Razendsnel dringt het nu tot alle aanwezigen door hoe dit spel blijkbaar werkt. En vanaf dát moment, vanaf die aller eerste keer, zal het spel nooit meer hetzelfde zijn. Niet één kind zal nog onbezonnen en vrij rond de stoelen dansen.

Buitenspel

Wat leren wij onze kinderen hiermee eigenlijk? Dat het in dit leven om winnen draait en dat je ten alle tijden moet zorgen dat je de beste en snelste bent want anders hoor je er niet bij? Dat de wereld één grote competitiestrijd is en dat je hieraan mee moet doen om niet buitenspel gezet te worden?
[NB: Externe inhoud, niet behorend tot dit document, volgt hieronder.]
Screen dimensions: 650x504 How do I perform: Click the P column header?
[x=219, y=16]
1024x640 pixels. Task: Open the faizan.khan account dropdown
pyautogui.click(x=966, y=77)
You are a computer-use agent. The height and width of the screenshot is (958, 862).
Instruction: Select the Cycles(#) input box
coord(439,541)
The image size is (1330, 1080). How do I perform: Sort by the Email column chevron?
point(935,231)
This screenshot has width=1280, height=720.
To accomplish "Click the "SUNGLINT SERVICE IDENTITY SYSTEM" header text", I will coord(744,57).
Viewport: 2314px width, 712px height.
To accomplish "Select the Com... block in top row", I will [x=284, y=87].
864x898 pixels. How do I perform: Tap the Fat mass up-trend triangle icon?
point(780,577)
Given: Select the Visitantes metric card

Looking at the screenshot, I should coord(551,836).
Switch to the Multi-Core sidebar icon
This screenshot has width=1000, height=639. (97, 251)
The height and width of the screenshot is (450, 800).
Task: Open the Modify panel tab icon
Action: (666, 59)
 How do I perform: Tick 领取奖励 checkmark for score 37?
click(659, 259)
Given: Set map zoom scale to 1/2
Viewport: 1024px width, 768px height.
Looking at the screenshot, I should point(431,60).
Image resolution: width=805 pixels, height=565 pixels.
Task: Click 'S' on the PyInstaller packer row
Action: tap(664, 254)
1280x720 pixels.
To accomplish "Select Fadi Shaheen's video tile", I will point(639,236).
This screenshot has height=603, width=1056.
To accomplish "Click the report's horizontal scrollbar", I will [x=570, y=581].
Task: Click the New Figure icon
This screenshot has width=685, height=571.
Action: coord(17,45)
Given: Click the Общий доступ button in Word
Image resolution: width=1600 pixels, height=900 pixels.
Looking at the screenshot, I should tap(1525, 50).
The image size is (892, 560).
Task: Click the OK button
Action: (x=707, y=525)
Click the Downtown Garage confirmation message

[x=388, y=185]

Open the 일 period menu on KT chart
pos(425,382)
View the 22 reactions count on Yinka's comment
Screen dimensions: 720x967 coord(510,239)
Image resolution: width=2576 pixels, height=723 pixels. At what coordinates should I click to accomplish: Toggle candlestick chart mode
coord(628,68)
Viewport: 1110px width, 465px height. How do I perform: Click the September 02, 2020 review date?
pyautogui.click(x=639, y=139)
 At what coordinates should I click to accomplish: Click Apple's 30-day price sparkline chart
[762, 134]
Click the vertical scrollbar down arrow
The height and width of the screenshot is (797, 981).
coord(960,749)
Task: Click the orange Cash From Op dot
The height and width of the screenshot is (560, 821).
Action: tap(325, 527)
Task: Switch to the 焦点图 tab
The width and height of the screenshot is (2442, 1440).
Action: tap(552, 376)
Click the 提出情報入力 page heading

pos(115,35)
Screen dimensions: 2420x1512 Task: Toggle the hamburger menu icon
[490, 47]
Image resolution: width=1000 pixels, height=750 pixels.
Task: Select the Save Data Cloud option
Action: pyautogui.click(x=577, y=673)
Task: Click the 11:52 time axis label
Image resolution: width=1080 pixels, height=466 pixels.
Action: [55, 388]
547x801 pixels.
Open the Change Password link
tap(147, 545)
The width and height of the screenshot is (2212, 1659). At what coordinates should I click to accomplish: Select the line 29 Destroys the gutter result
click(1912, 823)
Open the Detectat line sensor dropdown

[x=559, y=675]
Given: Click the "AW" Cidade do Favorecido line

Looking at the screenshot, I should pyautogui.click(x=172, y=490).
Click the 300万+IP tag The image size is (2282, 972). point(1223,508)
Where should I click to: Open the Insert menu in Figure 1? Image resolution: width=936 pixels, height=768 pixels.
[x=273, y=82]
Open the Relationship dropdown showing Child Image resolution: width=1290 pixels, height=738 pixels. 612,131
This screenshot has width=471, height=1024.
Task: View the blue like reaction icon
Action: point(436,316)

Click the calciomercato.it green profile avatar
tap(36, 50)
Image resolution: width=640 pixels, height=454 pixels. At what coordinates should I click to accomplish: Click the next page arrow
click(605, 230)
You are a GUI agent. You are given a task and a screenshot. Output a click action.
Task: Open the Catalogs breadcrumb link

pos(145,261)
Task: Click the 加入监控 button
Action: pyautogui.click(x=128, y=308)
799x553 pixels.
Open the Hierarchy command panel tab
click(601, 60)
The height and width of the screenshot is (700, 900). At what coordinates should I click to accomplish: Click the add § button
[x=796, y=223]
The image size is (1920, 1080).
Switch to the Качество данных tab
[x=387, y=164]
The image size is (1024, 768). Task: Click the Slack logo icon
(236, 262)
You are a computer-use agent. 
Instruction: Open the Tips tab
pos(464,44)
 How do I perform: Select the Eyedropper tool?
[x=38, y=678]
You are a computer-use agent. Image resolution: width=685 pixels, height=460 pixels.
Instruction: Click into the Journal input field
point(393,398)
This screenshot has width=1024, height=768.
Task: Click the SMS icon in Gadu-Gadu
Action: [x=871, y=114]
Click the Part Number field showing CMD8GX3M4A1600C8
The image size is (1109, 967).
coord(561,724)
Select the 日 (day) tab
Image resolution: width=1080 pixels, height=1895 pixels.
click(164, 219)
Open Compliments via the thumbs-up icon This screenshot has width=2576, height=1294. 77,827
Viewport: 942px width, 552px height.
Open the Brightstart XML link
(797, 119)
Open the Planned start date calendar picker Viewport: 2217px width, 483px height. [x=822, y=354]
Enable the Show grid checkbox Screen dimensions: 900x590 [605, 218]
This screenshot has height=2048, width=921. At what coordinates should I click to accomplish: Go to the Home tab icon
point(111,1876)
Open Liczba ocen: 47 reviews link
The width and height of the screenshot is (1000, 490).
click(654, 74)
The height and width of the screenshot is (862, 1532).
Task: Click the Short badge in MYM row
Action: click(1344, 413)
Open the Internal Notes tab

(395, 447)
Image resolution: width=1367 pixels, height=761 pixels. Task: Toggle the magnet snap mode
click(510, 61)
Bij de volgende ronde zal niet één kind meer vrijelijk dansen. Iedereen is op zijn hoede en zodra de muziek stopt zal niemand nog even snel een rondje draaien of treuzelen. Sommigen houden angstvallig de stoel al vast tijdens het dansen want het is nu menens en er zal gevochten moeten worden om in het spel te blijven. Letterlijk desnoods, met duwen, trekken en ellebogenwerk.

Herinnert u het zich weer? En vindt u het nu nog steeds zo’n leuk kinderspel? Of wordt het misschien tijd voor verandering en kunnen we een positievere variant bedenken?